Mopeds have revolutionised the way in which muggings are being committed across the capital. As of 2017, around 50,000 offences, not all reported, have taken place across the capital. Stolen scooters are not only highly difficult for law enforcement to trace but they also provide gangs with the option of a swift getaway through London traffic if things turn out for the worse. The general understanding is gangs steal the mopeds from the outer suburbs of London and sell them on to other gangs or simply use them in robberies and muggings themselves. The Metropolitan Police estimate approximately 1,500 mopeds and scooters are stolen each month.
As of late 2017, London’s Met has launched Operation Venice to combat this alarming rise in scooter crime. Heading the Operation is Commander Julian Bennett, known for his work against the spate of ‘Killer Clown’ pranks across the capital earlier this year and in 2016. The risk isn’t only there for pedestrians but also for delivery drivers and other moped users who are often assaulted and stolen of their money, phones, and vehicles. The initial hotspots of Islington and Hackney have grown into areas like the City which recently witnessed a moped raid on Chronext in which perpetrators used samurai swords, sledgehammers, and machetes.

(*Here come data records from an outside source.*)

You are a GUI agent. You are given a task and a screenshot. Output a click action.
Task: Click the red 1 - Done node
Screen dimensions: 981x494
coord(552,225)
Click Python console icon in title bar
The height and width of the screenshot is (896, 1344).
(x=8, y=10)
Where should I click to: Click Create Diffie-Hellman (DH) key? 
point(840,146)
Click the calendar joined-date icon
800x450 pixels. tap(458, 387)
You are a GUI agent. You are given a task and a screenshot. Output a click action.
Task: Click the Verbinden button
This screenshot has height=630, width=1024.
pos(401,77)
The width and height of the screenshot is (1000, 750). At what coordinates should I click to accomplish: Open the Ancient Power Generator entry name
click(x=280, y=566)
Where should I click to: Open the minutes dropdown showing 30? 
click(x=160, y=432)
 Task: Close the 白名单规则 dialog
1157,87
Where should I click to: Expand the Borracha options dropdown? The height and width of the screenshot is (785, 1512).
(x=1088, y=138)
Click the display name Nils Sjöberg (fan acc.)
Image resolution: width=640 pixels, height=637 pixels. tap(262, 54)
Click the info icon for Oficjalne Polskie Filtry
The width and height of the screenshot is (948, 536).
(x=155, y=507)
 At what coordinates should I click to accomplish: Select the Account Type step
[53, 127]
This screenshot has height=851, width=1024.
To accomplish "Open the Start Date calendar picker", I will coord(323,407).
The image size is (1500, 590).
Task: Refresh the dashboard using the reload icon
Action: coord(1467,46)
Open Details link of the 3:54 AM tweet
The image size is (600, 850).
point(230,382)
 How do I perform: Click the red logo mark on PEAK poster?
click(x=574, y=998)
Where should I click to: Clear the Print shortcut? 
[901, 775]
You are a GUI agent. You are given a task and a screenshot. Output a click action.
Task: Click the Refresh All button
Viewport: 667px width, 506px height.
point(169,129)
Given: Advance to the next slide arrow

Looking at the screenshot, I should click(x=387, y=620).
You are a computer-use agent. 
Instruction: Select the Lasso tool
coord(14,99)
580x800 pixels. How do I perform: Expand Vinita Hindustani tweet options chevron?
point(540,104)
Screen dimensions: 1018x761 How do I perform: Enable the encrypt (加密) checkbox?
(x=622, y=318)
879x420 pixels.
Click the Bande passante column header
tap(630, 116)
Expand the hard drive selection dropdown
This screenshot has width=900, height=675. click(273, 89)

To try and halt this epidemic, the Met is trying a number of strategies. More secure locks are being engineered to prevent mopeds from being stolen simply by having steering locks broken. Covert teams are surveilling habitual offenders and this allows the Met to catch robbers red handed. A specialised tactical traffic advisor is also being drafted in to allow the Met to deal with the hazards that high speed chases often present. Facial recognition, similar to the systems used at the Notting Hill Carnival, are also being implemented to limited success. Although this should be a commendable start, only time will tell of these strategies’ effectiveness in reducing ‘two wheeled’ crime.